The text message received at 4:31 p.m. yesterday read: “Said Halladay is in Philly with his agent.” The missing subject of this fragment was irrelevant if it were true the Jays’ right-hander, like Santa, is coming to town. The 4:38 message read simply “Trading Lee to Mariners.” Both came from a former softball teammate and fellow Phillies fan. The missing subject of the second message was obviously the Fightin’s, and Lee wasn’t Sara, but the team’s ace, Cliff, who went 7-4 for the N.L. Champs last year after he joined them…or more accurately, 11-4, counting his brilliant post-season performance.
My reply was “WHAT?!”
As the story of Musical Chairs for Aces unfolded into the evening with rumors, wild salary figures, and deep disappointment on my daughter’s part (she sleeps in a Cliff Lee t-shirt), this much was clear: The Phillies were definitely willing to part with their left-handed ace if they could replace him with the consensus “best pitcher in baseball.” There would be spare parts all around, some of them likely high-level prospects, and the team seemed to be re-committing themselves to left-hander Cole Hamels, the enigmatic (read, petulant) sometime star, who is under a three-year contract.
The principal moving parts in this three-way swap would obviously be Halladay, who could sign a long-term extension contract worth somewhere between $60 and $100 million; Lee, who could be watching his fingers pucker in a Seattle drizzle; at least one high-level prospect each from Philly and Seattle, and maybe the Phillie Phanatic…depending. Where the prospects and other players mentioned by thousands of sources would actually end up is unclear, but nominal Phillies Kyle Drabek, Michael Taylor, Domonic Brown, J.A. Happ, and Joe Blanton might all be headed to the CVS today for a new shoe polish color. Rumor has it that Seattle’s Phillippe Aumont has already brought red and blue bottles, just in case.

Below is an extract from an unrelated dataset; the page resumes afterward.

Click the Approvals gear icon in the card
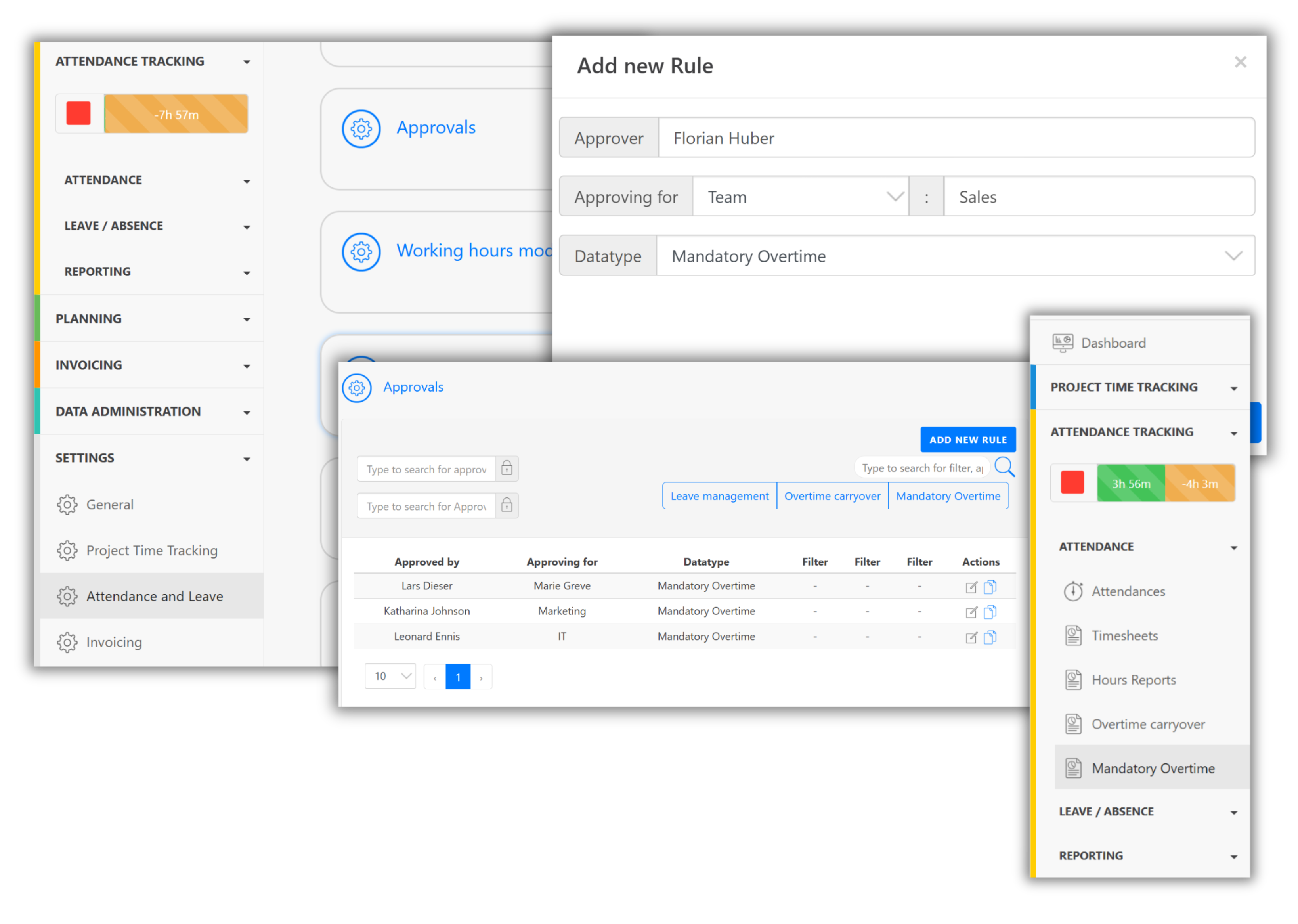The width and height of the screenshot is (1298, 924). [361, 128]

Whatever finally happens, it probably won’t be quite as big a deal as Harry Frazee selling Babe Ruth so that he could produce No, No, Nanette, but this is a very big deal. Imagine a three-way swap involving, say, Whitey Ford, Don Drysdale, and a young Frank Robinson, given that none of the prospects mentioned is likely to quite reach Robinson’s level. Having personally seen Michael Taylor launch at least one ball into orbit over Williamsport, PA, I have to wonder, though.

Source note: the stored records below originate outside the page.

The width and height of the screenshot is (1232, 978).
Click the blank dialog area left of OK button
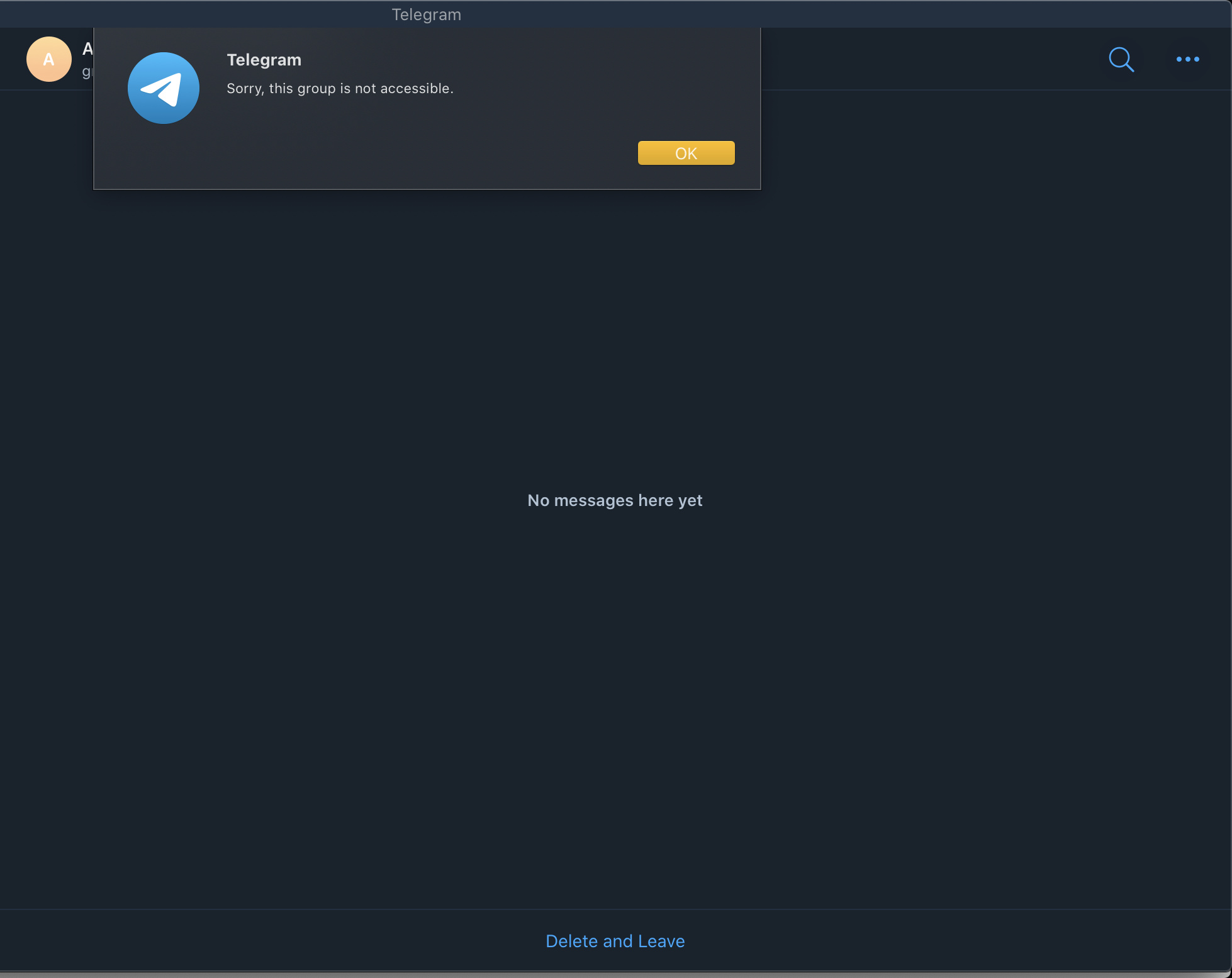tap(440, 153)
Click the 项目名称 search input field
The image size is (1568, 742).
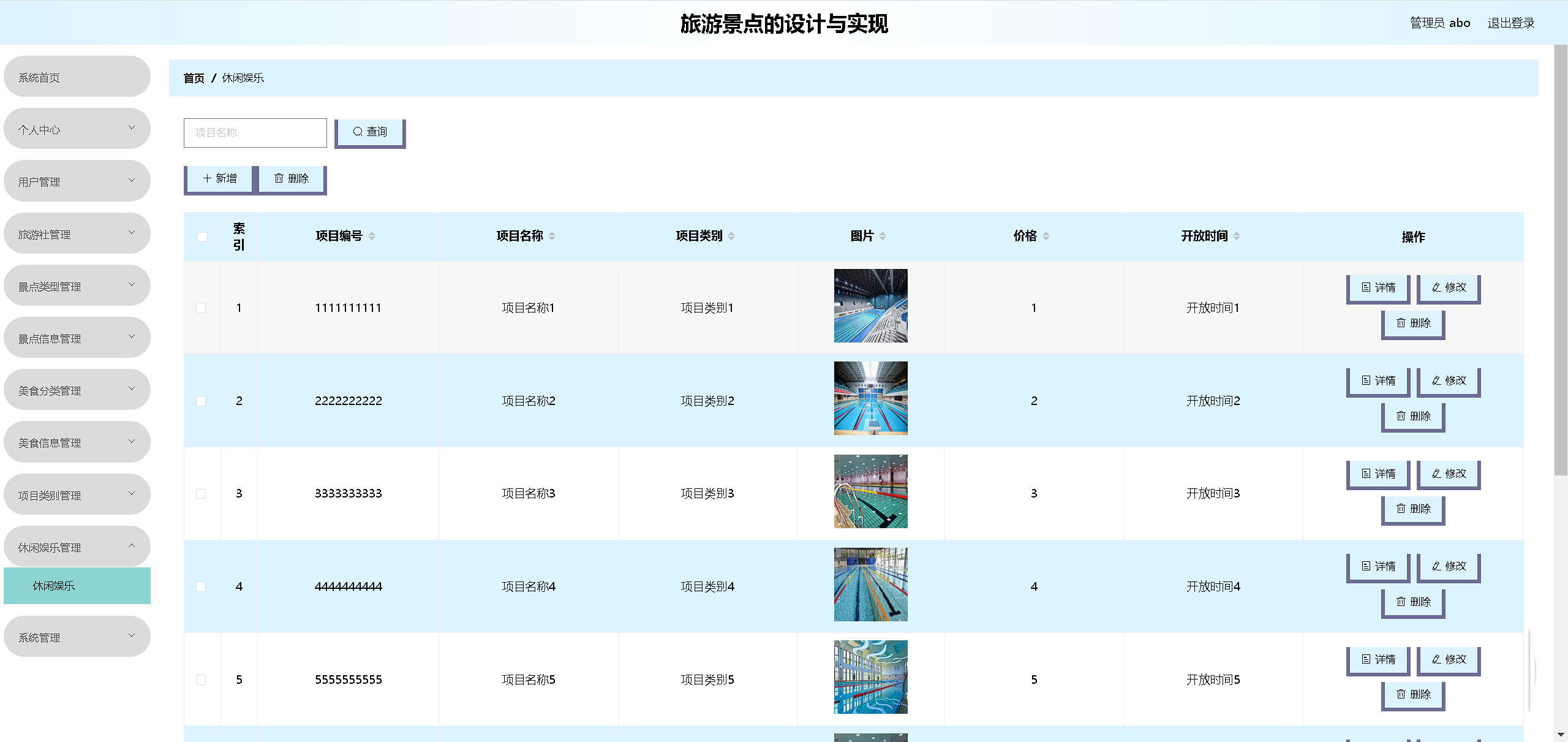tap(255, 132)
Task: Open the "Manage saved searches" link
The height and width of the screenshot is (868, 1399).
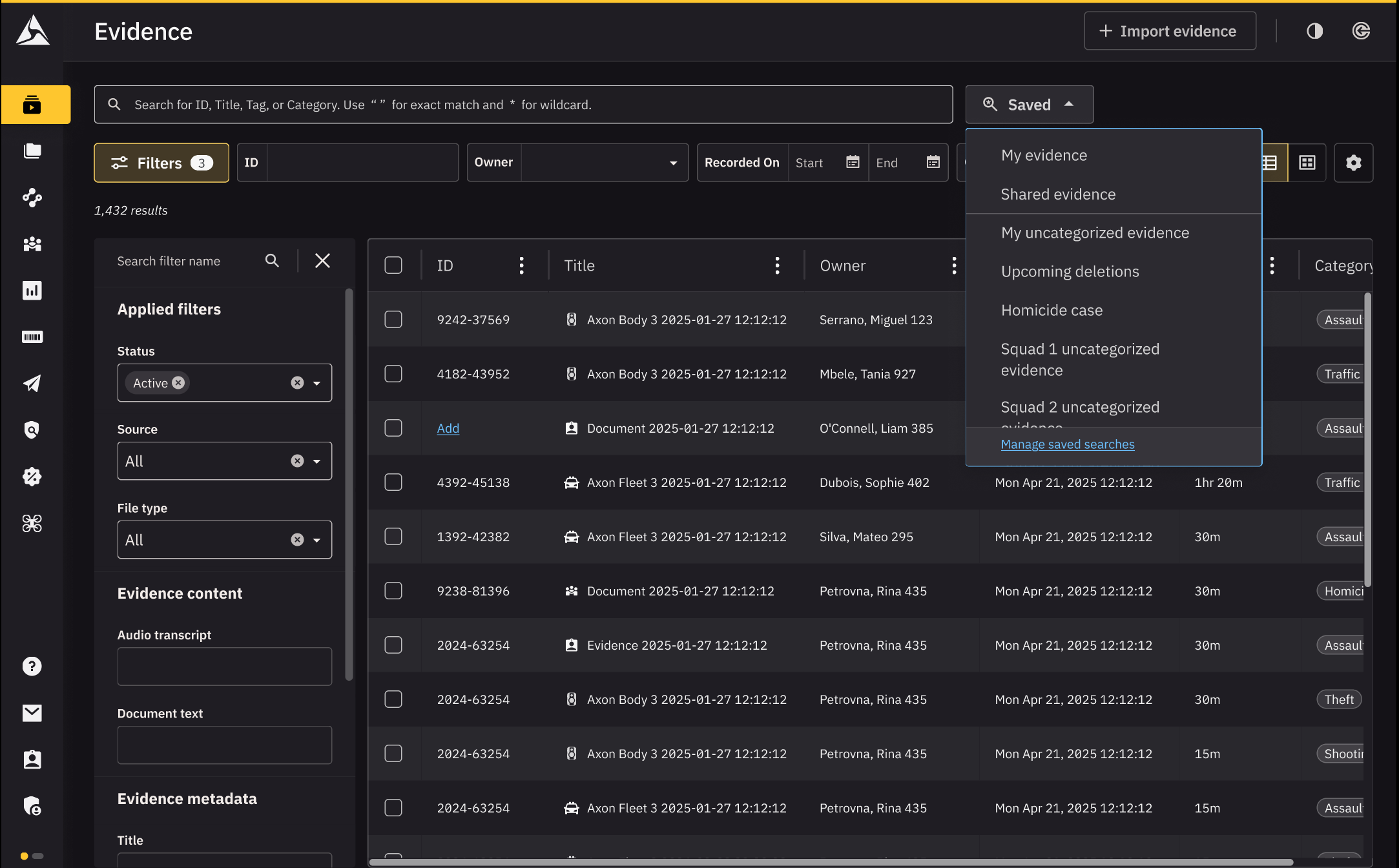Action: (1067, 444)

However, the real question in Philadelphia this morning is: How do you feel about committing $60-100M to a guy who hasn’t won four post-season games in a single season, while letting the guy who has go – along with at least one of your best prospects? The corollary questions are:
1) Can you be “the best pitcher in baseball” if you’ve never been tested in the post-season? Lots of A.L. hitters, including Mark Teixeira, say, yep. (“All of his pitches start in the same place and end in a different place.”)

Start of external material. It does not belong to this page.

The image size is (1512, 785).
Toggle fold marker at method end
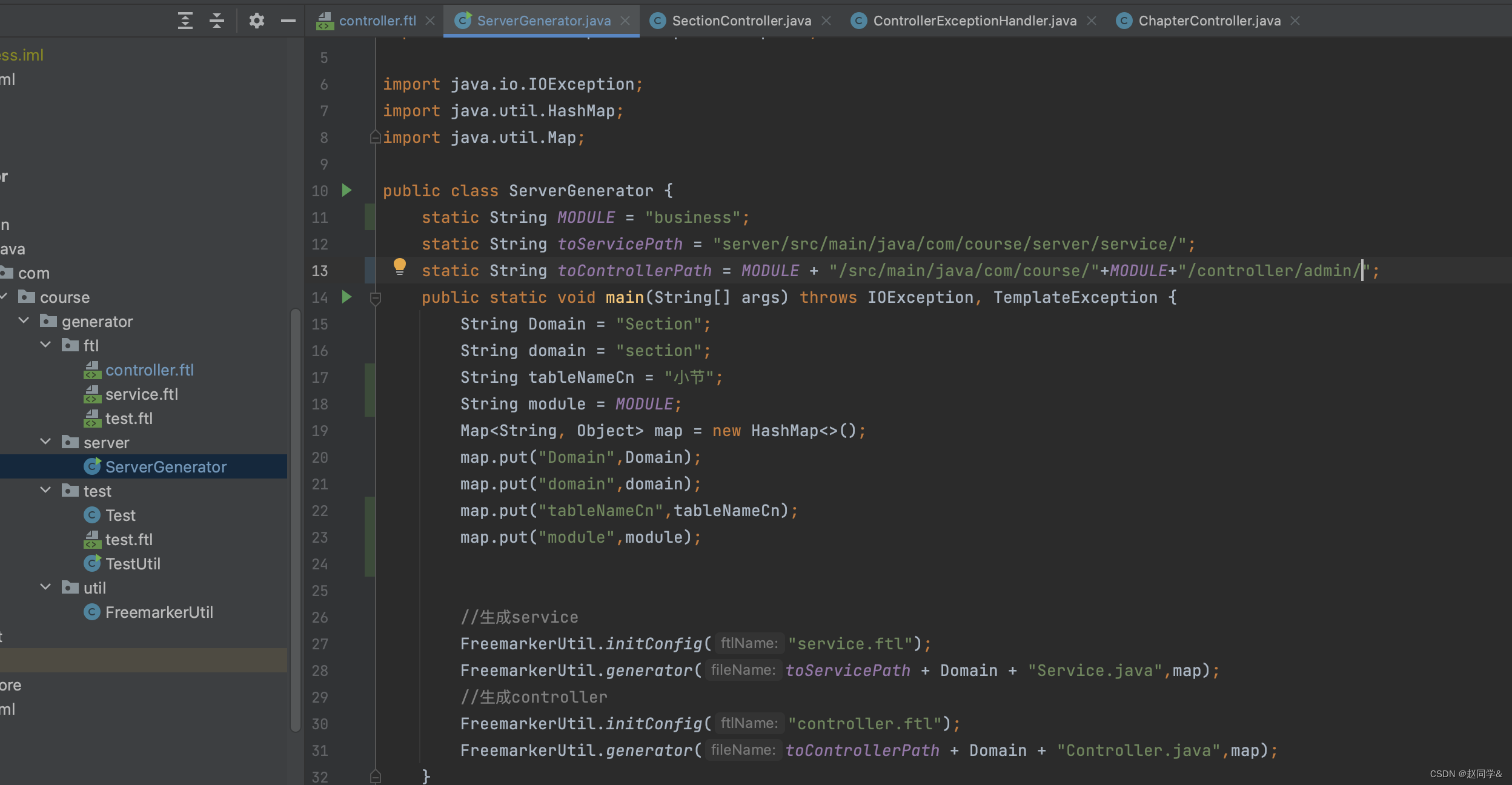click(x=376, y=777)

2) Can you see Cole Hamels finally developing a third pitch.
And 3), will somebody buy Cliff Lee a Phillies umbrella for his trip?
If…. That’s the operative word here. If Phillies GM Ruben Amaro, Jr., pulls this off, and Halladay and Hamels both pitch well, then, presto, the Phillies are the N.L. Yankees. But, here in Philly we tend to look askance at “if.” We’ve used the word quite a bit. In other words, if this trade were translated into position players, would we trade Chase Utley for Michael Young of the Rangers because “everybody says” (and the numbers say) that Young is a better hitter?
My latest text message says, “Drabek gone.” Swell.
Martino, Andy. “Phillies close in on deal for pitching ace Halladay.” The Philadelphia Inquirer 15 December 2009: A1+.